● WORK ORDER: For every line of the material below, check for the string "Dezember" and return the line if it is there.

● DATASET EXCERPTS:
____________

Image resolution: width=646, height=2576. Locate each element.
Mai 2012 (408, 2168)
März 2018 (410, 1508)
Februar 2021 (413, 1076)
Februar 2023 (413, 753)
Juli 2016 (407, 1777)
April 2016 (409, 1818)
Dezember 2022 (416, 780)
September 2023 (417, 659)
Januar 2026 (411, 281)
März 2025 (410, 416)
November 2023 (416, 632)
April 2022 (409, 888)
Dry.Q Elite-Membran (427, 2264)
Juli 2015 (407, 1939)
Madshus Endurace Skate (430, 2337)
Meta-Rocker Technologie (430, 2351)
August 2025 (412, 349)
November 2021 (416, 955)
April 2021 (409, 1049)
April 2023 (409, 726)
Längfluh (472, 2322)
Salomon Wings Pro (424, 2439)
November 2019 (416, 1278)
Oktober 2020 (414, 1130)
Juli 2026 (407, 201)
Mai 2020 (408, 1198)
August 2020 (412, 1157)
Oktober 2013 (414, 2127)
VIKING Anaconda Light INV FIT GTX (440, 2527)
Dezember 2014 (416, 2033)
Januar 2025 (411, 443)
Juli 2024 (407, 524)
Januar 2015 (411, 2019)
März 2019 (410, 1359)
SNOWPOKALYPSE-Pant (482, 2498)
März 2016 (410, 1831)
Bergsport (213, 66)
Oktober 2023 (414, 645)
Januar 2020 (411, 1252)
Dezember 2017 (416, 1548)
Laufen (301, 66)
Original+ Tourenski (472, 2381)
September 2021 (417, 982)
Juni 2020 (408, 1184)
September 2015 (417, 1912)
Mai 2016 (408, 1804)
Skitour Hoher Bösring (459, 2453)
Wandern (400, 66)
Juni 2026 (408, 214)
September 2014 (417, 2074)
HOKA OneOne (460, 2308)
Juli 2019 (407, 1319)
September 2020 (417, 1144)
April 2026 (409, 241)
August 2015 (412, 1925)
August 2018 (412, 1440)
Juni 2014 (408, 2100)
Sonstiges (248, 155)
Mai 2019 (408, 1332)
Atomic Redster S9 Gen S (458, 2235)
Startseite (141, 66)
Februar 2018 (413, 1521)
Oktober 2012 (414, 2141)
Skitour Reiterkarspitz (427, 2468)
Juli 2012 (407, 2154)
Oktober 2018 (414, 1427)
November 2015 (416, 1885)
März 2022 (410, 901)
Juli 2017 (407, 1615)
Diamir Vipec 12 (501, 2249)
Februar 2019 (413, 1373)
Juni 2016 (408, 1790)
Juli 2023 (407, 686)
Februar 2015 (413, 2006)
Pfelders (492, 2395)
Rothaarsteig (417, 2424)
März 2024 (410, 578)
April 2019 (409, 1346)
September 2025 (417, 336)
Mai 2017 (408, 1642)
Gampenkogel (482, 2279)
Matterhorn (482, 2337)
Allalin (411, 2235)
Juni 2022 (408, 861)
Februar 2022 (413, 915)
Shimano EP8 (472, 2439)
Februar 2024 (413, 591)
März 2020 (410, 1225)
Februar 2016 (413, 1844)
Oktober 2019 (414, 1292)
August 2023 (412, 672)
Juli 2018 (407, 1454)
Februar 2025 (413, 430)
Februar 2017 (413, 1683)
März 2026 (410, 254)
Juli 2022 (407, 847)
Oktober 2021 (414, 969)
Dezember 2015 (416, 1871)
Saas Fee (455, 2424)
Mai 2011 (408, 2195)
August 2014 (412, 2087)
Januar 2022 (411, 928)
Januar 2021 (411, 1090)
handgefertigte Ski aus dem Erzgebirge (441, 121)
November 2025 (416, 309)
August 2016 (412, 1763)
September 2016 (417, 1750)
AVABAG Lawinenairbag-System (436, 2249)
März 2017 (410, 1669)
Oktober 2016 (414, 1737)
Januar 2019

____________

● FINAL ANSWER:
Dezember 2022 (416, 780)
Dezember 2014 (416, 2033)
Dezember 2017 (416, 1548)
Dezember 2015 (416, 1871)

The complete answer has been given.